Count the lines in the entries that contain the string "will". State nothing but the number.

- The data
[Start of section]

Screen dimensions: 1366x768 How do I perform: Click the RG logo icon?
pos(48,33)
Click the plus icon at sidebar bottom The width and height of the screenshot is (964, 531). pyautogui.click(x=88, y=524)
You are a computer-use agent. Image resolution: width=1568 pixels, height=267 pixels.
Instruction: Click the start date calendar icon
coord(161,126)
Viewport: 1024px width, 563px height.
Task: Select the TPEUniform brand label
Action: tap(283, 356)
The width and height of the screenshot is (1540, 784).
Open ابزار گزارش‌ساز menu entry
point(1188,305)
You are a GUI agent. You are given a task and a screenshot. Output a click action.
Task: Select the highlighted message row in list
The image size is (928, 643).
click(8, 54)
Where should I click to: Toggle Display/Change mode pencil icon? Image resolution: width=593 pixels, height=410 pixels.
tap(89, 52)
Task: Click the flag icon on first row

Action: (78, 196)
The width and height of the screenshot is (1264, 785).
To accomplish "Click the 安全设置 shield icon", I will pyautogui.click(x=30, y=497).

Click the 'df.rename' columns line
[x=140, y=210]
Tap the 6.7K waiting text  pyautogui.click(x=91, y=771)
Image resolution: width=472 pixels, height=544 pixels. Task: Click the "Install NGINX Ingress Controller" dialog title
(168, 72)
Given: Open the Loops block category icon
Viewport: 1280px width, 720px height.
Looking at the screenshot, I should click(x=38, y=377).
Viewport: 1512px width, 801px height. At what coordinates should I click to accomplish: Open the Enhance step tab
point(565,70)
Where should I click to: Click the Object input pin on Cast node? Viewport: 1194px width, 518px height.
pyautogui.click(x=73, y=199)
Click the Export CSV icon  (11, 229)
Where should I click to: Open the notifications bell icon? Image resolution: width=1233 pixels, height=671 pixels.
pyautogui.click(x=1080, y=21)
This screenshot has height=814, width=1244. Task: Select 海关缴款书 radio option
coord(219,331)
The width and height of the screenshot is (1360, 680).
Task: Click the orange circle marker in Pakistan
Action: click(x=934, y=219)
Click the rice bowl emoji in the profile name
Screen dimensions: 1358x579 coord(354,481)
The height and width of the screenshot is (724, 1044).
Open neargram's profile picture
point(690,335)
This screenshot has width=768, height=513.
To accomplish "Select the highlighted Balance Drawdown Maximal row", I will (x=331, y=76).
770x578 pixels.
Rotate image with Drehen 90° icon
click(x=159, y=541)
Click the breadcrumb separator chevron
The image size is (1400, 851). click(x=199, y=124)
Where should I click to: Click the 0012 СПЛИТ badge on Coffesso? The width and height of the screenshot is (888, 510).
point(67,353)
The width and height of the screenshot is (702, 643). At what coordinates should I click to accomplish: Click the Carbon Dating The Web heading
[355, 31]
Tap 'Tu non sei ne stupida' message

[End of section]

- Output below
2